By Brandy Easa, MSN, RN, CRN
Interventional radiology is a rapidly evolving field with increasingly more complex and technical life-saving procedures that previously could only be performed in the operating room. These procedures require much time and resource which can strain an already full schedule. The challenges of getting procedures on the IR schedule in a timely fashion compete with the overall volume, presenting a unique barrier to reducing lead times.
The decision was made to trial a Saturday clinic with a goal to reduce lead times. The thyroid fine needle aspiration (FNA) for biopsy was determined to be the focus procedure for this trial. Thyroid FNA is a low-risk, non-sedated option that could turn over a number of cases in a short time.

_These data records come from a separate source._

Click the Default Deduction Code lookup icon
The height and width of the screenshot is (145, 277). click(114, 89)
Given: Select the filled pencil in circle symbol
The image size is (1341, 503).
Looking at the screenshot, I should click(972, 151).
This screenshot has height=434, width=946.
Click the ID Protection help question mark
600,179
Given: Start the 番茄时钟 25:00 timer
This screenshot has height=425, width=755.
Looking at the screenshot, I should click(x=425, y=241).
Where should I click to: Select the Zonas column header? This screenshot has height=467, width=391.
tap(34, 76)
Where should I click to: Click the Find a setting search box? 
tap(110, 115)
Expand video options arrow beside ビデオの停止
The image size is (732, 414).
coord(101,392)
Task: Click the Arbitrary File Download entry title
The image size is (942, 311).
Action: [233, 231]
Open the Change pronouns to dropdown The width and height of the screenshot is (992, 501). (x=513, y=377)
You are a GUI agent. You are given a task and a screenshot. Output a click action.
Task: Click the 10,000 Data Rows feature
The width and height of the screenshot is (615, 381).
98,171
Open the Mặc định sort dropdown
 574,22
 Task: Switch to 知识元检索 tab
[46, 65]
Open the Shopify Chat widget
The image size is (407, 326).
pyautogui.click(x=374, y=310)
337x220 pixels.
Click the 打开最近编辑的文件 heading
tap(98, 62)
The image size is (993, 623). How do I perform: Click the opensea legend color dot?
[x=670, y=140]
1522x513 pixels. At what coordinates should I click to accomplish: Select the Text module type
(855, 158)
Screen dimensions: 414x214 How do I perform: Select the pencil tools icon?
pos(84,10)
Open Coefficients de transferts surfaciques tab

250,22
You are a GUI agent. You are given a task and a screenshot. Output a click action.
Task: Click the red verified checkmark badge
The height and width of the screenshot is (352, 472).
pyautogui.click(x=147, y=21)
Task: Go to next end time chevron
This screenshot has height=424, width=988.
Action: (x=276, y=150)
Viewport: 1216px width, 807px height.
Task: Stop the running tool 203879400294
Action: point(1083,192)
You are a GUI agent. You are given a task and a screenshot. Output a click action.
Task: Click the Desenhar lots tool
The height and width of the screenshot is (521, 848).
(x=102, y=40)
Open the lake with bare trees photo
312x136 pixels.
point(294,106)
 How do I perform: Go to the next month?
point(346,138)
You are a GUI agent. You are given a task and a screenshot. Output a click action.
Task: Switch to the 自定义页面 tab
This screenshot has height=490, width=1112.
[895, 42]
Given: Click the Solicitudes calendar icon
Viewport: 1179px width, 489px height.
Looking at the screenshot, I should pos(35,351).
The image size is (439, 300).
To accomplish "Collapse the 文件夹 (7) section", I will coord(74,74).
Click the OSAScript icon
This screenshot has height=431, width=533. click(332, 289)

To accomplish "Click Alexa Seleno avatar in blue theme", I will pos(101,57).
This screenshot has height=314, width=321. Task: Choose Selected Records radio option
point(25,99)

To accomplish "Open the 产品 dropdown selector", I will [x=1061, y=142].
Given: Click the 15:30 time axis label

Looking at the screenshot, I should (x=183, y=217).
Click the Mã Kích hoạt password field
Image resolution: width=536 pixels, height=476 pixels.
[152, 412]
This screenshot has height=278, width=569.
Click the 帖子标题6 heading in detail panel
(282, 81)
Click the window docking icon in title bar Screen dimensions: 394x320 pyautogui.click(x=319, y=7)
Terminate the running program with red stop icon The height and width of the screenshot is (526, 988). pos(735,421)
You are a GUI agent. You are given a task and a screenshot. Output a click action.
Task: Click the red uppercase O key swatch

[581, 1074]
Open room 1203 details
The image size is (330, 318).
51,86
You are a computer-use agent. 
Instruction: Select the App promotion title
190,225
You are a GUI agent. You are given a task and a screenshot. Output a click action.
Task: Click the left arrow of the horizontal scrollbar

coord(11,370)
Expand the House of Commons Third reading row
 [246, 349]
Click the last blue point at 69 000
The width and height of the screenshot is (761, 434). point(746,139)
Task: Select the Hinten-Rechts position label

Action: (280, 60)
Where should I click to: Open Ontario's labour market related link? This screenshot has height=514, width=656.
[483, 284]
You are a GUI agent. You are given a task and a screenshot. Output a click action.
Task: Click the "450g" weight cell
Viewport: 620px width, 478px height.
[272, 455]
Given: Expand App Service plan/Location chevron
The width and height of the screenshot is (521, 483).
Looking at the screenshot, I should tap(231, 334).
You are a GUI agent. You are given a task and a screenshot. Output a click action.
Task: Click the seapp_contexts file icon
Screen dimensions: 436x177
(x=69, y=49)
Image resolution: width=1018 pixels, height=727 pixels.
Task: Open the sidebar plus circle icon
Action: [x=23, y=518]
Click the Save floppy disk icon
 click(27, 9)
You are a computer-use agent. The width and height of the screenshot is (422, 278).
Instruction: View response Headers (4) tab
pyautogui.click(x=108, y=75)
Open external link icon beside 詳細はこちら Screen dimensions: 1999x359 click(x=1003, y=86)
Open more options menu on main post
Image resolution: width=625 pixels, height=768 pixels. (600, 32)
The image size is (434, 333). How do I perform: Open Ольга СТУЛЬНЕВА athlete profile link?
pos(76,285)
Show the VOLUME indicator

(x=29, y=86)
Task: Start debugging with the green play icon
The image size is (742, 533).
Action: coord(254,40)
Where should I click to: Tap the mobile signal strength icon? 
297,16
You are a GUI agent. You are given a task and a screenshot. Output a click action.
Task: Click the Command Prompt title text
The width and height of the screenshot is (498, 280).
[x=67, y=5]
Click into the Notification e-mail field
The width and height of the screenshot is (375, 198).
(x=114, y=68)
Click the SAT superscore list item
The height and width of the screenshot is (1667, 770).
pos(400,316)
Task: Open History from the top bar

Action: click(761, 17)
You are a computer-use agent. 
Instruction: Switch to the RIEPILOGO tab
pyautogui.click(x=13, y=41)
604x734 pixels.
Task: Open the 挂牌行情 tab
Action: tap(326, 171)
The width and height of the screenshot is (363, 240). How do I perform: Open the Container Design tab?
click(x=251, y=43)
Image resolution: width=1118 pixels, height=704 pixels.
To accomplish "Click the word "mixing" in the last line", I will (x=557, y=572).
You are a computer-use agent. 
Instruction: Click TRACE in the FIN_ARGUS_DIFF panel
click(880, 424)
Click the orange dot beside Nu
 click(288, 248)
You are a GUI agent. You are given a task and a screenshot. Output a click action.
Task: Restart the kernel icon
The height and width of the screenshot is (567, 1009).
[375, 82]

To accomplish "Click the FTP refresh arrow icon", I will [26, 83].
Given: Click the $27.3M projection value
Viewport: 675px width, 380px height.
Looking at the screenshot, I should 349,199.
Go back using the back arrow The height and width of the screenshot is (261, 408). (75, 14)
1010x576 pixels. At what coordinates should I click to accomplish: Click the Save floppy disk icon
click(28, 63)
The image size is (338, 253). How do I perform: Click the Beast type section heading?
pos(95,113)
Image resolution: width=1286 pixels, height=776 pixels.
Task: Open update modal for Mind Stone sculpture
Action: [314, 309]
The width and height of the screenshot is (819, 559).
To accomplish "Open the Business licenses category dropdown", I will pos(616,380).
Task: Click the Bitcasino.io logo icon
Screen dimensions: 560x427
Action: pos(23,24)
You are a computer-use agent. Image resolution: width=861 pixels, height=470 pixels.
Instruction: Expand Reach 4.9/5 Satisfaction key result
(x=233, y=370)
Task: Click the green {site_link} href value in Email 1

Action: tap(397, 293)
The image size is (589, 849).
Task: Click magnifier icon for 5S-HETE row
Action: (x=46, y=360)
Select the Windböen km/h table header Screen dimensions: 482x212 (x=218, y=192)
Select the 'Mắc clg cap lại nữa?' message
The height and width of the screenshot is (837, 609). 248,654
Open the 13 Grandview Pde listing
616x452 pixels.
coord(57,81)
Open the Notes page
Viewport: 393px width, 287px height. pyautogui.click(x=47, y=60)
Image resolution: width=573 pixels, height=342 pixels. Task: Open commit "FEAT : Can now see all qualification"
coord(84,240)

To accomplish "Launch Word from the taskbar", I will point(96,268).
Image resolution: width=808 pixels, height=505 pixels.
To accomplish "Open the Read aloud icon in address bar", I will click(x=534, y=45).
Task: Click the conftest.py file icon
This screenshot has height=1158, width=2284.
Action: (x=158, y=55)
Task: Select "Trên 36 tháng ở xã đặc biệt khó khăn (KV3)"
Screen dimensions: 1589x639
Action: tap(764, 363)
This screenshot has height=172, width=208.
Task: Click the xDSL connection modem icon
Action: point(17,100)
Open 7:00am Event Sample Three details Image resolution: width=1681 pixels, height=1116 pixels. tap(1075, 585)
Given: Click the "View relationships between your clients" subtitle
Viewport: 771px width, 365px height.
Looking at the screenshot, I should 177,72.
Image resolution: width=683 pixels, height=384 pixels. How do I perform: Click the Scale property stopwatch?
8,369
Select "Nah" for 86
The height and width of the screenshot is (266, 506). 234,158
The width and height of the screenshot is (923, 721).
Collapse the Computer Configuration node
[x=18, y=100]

Planning for this clinic required conversations with various stakeholders to determine the availability of resources.
- The interventional radiologist was supportive and agreed to come in on a Saturday.
- Radiology RNs, specimen collector and sonographer were also recruited with incentive pay.
- Pathology determined the method of specimen preservation appropriate that would last over the weekend until specimens could be processed on Monday.
- Pathology also coordinated with the system lab to ensure everyone knew about the influx of specimens.
- Patient Access Services confirmed a registrar available to register patients and a workflow was developed with PAS to alert the team when the patients were ready to be taken for the procedure.
- Patients were scheduled every half hour to allow for registration time and no patients with more than two sites were scheduled during this clinic.
At this point, finding an appropriate space was our next step. The recovery unit attached to the cath lab was secured, an ideal area with nine bays in a contained area and a centralized nursing station. A cart was stocked with all needed procedure supplies. A checklist was made for the team from which to base their process on the day of the clinic.
On the clinic day, the following workflow was followed:
The team arrived 30 minutes prior to the start of the clinic to set up the space. On arrival the patients were registered and the registrar called the team. The RN retrieved the patient, brought them to a bay, did an initial set of vital signs and labeled the consent form. The specimen collector prepared the labels for the specimens. The ultrasound technologist did the preliminary scout scan. The physician arrived, viewed the images and performed the consent. The procedure began with a time out conducted by the RN. As the procedure ended the RN did discharge teaching and recovered the patient. Once parameters were met the patient was walked out by their RN. The room was turned over by the RN or the specimen collector depending on who was available.
As this procedure was occurring, the second RN was ready to accept the next patient and take them through the same process. The RNs alternated taking the patients and kept the schedule moving. Our thyroid clinic proved beneficial:
- The lead time for thyroid biopsies was cut by half.
- Time was open on the schedule during the week for more complex cases that needed more resources to perform.
- Patient satisfaction was clear – uniformly patients were pleased to reduce their wait for an appointment and had the added benefit of not needing to take off work.
While the financial return on thyroid FNA is fairly low, the difference is made up in the open slots created in the schedule for more complex and higher revenue cases.